BH: In the environmental movement, you know, to get the solar tax credits [through the Iowa legislature], they worked with the Pork Producers on that.

Neiderbach: Right, right.

BH: On water quality, they’re totally on opposite sides, but it’s like, I’ll work with the Pork Producers on solar tax credits.

Neiderbach: If you go–at the State Fair now, who is huge on alternative fuels, you know, has all those boilers out there for alternative fuels? It’s all the farmers, and all–I mean, they’re the ones using it because it makes sense. They can have wood pellets, they can do all this stuff.

BH: They have big energy inputs, so, yeah.

Neiderbach: So there’s always people you can compromise with. Obviously, I’m, you know, I’m 100 percent pro-reproductive rights. But to say that anybody who doesn’t agree with you can’t be talked to–I mean, nobody who does politics at all–Bernie wouldn’t say that.

BH: Right.

Neiderbach: And people get a little–when I say those things about him. I have to say, I respect where they’re coming from and the motive and where their heart is. It’s not how I look at the world.

BH: I know you’ve only done a few events so far, but when you are talking to people, do people ask you whether you supported Hillary or Bernie?

Neiderbach: Yes.

BH: How often does that come up?

Neiderbach: It happened tonight, somebody at the bar.

BH: And do you feel like–

Neiderbach: I mean, there is going to be–there is going to be a cleavage. Not because of who they supported, but because of what they advocate. How it breaks out, I mean, we may wind up with six or eight candidates for governor.

BH: That’s right.

Neiderbach: I mean, there are a lot–we may have seen another one today [alluding to Chris Hall]. (laughs) I wouldn’t be shocked. There will be a difference of opinion on a lot of issues, but I think–it may be related, I mean, not everybody made their pick of [presidential] candidates based on issues, with Bernie versus Hillary. There were lots of other things going on too.

BH: Yes.

Neiderbach: So it may not be a one-to-one correspondence, but there will be some differences of opinion.

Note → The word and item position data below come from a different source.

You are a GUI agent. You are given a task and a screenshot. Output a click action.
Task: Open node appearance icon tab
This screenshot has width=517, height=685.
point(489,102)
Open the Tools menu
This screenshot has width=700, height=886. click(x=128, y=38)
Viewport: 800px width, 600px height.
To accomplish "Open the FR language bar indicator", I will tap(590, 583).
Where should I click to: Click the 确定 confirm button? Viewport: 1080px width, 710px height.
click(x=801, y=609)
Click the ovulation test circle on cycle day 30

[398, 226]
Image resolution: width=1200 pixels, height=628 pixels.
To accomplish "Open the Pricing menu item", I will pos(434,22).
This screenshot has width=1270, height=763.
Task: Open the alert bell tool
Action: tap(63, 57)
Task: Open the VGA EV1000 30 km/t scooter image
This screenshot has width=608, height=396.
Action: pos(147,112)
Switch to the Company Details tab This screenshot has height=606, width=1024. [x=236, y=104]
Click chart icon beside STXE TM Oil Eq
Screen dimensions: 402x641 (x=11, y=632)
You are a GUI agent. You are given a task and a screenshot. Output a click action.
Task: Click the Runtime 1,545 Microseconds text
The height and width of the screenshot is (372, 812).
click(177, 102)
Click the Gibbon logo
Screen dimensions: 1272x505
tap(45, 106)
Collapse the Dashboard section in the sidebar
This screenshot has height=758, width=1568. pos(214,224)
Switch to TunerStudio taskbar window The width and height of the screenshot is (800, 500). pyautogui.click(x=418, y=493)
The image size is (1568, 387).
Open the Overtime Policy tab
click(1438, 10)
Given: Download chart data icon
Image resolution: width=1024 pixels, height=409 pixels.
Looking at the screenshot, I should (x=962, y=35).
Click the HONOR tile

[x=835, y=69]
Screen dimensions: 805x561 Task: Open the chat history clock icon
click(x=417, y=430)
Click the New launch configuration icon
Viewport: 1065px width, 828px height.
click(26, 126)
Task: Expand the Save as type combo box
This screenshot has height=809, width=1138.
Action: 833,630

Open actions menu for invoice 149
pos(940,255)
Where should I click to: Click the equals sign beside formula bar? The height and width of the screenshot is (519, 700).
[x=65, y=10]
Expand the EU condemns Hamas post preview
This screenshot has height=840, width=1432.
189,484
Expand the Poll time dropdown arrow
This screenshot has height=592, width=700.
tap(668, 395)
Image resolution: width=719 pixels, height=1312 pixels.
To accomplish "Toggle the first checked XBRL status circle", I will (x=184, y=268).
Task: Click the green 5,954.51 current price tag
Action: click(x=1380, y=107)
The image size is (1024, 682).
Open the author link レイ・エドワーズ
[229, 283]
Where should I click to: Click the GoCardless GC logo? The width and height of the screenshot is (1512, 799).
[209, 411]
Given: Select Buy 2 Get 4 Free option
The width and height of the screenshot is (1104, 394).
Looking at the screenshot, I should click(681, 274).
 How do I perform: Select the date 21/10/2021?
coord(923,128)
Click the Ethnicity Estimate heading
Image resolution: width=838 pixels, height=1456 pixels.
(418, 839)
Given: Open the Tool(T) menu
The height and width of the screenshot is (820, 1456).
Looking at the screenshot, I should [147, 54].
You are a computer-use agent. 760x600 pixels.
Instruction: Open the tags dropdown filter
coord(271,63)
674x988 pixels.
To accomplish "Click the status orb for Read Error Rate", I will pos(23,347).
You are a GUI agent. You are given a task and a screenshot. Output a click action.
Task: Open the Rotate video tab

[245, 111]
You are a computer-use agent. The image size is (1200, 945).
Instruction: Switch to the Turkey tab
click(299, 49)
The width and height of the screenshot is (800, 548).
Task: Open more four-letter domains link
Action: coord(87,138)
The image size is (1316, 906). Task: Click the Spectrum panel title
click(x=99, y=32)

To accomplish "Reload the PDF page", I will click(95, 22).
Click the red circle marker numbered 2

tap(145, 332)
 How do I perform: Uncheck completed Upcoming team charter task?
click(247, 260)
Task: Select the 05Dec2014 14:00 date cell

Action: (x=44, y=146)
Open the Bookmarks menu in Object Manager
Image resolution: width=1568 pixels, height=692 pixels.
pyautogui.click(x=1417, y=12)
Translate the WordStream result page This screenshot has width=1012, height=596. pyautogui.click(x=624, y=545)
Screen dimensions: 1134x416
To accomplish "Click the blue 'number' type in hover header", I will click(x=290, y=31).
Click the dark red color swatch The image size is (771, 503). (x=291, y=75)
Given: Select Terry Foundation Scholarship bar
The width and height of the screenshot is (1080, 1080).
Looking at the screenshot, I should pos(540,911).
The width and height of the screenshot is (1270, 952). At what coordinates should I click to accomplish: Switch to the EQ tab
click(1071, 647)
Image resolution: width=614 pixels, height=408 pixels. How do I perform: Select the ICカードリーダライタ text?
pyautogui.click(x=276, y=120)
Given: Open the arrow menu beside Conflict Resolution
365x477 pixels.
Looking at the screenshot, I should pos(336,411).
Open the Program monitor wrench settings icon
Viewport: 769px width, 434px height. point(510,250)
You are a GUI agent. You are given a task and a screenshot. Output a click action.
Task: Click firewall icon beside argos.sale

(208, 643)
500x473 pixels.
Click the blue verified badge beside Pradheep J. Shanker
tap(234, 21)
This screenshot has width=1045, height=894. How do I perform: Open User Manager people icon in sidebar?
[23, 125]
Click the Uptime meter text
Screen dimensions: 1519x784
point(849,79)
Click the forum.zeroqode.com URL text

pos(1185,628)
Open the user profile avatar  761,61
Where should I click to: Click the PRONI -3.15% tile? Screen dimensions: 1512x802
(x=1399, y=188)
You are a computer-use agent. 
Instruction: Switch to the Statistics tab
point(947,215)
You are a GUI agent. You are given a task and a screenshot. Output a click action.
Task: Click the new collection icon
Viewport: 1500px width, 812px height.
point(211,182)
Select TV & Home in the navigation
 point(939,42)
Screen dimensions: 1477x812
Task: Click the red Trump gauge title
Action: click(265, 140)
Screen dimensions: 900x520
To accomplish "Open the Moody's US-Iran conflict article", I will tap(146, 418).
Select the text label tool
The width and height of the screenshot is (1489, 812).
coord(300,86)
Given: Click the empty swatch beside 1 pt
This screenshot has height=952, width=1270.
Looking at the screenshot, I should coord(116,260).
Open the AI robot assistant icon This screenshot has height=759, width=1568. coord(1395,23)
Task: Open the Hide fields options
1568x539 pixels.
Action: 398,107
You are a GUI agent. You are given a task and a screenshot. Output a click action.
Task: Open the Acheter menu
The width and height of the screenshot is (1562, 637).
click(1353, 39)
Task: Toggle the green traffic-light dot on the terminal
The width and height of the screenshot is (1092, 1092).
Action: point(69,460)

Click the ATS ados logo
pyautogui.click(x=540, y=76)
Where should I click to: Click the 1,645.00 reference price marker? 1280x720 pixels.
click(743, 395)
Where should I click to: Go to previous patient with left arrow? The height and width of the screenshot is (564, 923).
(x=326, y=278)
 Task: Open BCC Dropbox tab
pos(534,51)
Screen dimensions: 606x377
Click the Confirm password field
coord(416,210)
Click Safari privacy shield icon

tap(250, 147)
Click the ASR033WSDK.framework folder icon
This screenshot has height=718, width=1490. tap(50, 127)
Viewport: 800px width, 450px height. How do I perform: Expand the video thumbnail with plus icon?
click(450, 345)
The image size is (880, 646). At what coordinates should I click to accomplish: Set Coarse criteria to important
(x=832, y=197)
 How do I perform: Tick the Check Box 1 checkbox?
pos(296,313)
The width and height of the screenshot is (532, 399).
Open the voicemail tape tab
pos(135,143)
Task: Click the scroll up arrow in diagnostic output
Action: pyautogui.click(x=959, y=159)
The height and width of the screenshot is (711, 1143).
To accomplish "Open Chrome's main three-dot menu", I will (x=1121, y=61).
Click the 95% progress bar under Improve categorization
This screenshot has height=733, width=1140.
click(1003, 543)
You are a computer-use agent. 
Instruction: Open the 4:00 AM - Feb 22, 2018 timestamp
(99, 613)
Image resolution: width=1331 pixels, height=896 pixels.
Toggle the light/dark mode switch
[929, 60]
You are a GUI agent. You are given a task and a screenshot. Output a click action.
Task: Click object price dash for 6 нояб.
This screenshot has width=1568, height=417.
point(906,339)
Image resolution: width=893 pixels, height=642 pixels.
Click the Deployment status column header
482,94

BH: Do you feel that it’s–some people are of the opinion that this is holding back the Democrats now, that some people are perpetuating the Hillary and Bernie split, and that we need to move on from that and not be talking about that.

Neiderbach: I grew up in New York. People in Iowa don’t know what a split is in the Democratic Party. (laughs) With all respect–I mean, I was very involved when I was in high school, OK? I was very involved in the New Democratic Coalition, the reform side. I mean–I was never involved in this, but in some places in Brooklyn it got physical. I mean, people were–

BH: Those machines were serious.

Neiderbach: Yeah, the Brooklyn machine was insane, and Queens wasn’t nothing either. I mean, you know–yes, it’s an issue. We have to address it directly, I think by–

BH: Do we have to address it directly, or could it–is it just going to blow over eventually? People will stop talking about it.

Neiderbach: Well, I’m not sure you can do anything about it, but everything you do has to be aware of it. I mean, an example, a missed opportunity was the Democratic National Convention [when no Sanders delegates were involved in announcing Iowa’s votes for the nominee]. I mean, we have to make sure that doesn’t happen, because that, every time is like, “Here’s salt, here’s wound.” And it’s not good.

But the weird thing about this race [for governor] is that nobody has the foggiest idea how it’s going to shape up. I mean, it could be five candidates, it could be eight, or it could be–I think it’s highly unlikely it’s the current three [Rich Leopold, Neiderbach, and Todd Prichard].